A genius computer programmer, Lucas (Dutronc), with a brain tumor has an affair with a beautiful showgirl and fake psychic (Marceau) who performs in a bizarre nightclub act and suffers abuse from her gay husband. A complex exploration of the frightening and all-consuming nature of love.

Boris Godounov France, Yugoslavia, Spain 1989, 115 min
With Ruggero Raimondi
.

Zulawski's unorthodox staging of Modest Mussorgsky's proto-Modernist Russian opera masterpiece chronicles the reign of the brutal 16th-century tsar (Raimondi, bass)- from his coronation through his brief but tumultuous tenure marked by political intrigue, backstabbing, and assassinations. With a cinematic dynamism via his endlessly roving kino-eye, Zulawski amps up the work's politics in rich theatrical settings. A project taken over from the dying Andrei Tarkovsky, proves that where the Russian master would have sought spirituality, Zulawski found the body and a contemporary metaphor on the pain inflicted onto the people by their ruling despotic psychopaths (Piotr Kletowski).  

La note bleue (Blue Note) France, Germany 1991, 135 min
With Janusz Olejniczak, Marie-France Pisier, Sophie Marceau.

In 1846 fragile Fryderyk Chopin spends his holiday in the country (Nohant)- in the company of such artistic luminaries as painter Eugene Delacroix and Russian writer Ivan Turgenev- where he rather awkwardly finds himself the object of Solange Sand's (the daughter of his lover, George) romantic advances. With sumptuous period costume and sets and the ethereal music of Chopin floating dreamily in and out, this is Zulawski's lightest and most conventionally beautiful - though by no means conventional - film.
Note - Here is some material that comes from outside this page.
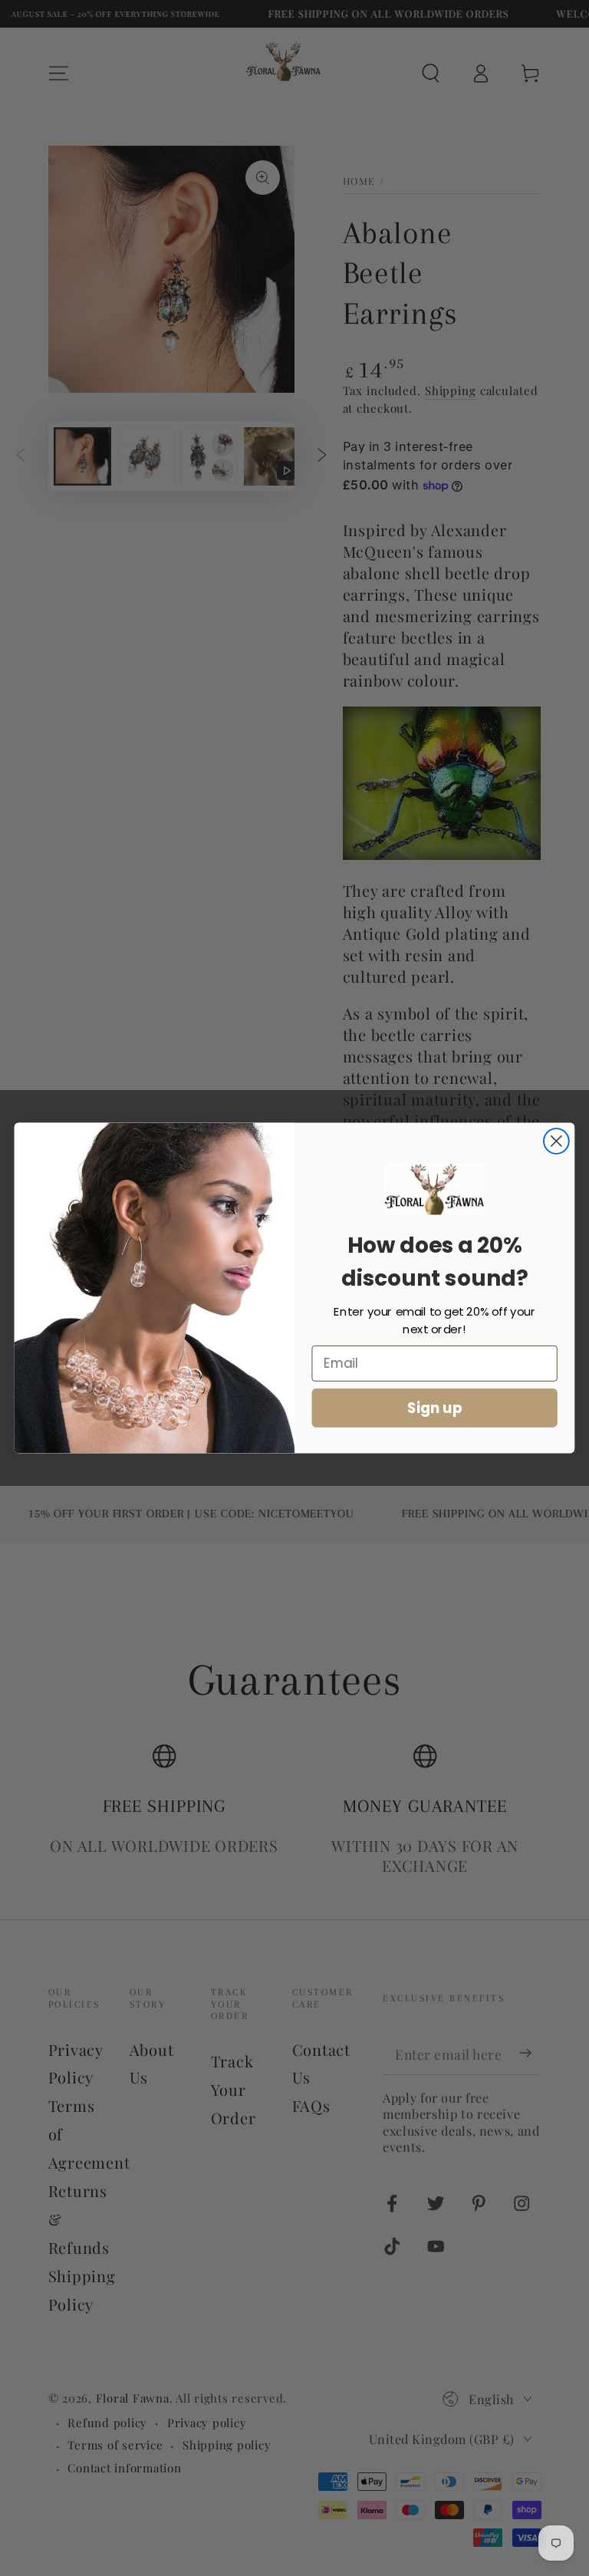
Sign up (434, 1408)
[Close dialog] (556, 1141)
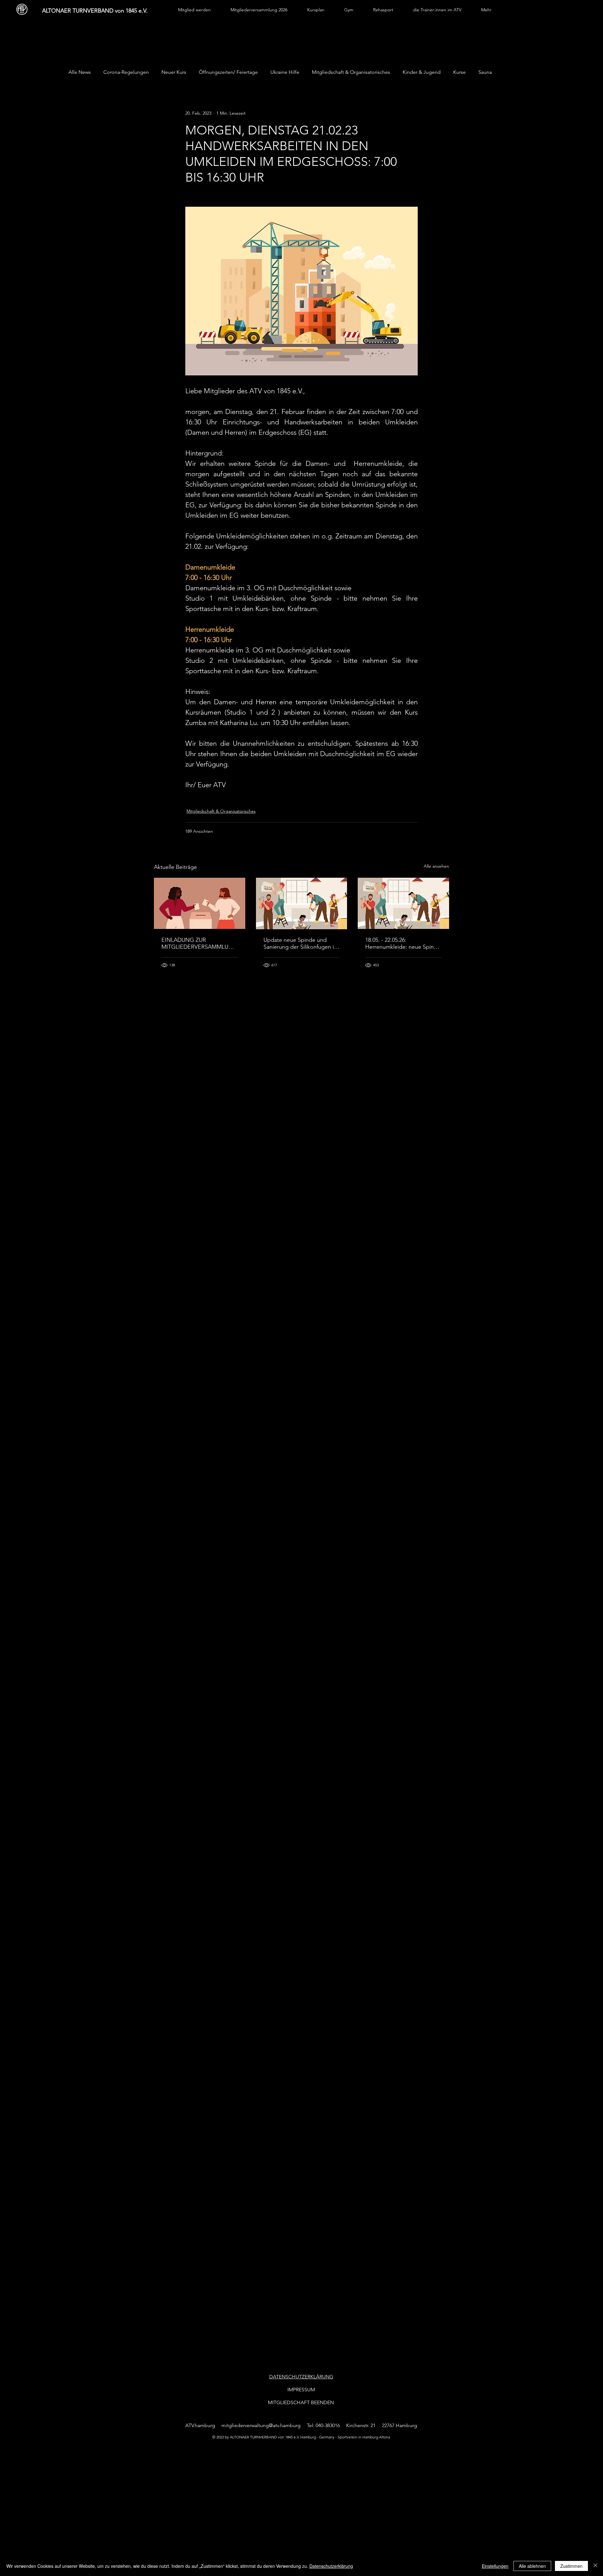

Szamanka (The Shaman) Poland 1996, 100 min
With Iwona Petry, Boguslaw Linda.

Anthropology professor Michal (Linda) meets a nameless student (Petry), ostensibly a pizza maker extraordinaire referred to simply as the Italian. His escalating obsession with the feral young woman is matched only by his fascination with the body of a perfectly preserved 3,000-year-old shaman. Audacious, mystical, transgressive and sexually explicit enough to rival Oshima's In the Realm of the Senses, The Shaman culminates in an apocalyptic disturbing finale.

La fidélité (Fidelity) France 2000, 165 min
With Sophie Marceau, Pascal Greggory, Guillaume Canet.

Photographer Cielia's (Marceau) artsy shots incur the ire of her tabloid editor, as she struggles to remain faithful to her husband in the face of an overpowering attraction to another man. Zulawski's take on the 17th-century novel La Princesse de Clèves is relatively restrained and hopeful. A showstopping performance by Marceau matches the operatic-grandeur of Isabelle Adjani in Possession and Romy Schneider in That Most Important Thing: Love.

SHORTS:

Pavoncello Poland 1967, 29 min
With Joanna Kasperska
, Stefan Friedmann.
In 1912 a sick old man takes his  flirtatious wife to Italy in the hopes that she might give him an heir-and young violinist Pavoncello is only too happy to offer his services. Zulawski's debut short is inspired by a story by Polish writer, Stefan Zeromski.

The Song of Triumphant Love (Piesn trumfujacej milosci) Poland 1969, 29 min
With Beata Tyszkiewicz, Piotr Wysocki.
Based on a Turgenev story, this macabre romance details an all-consuming passion that transcends the material realm - a conceit Zulawski would take to new extremes nearly a decade later in Possession. The director's first TV feature which opened the door for The Third Part of the Night.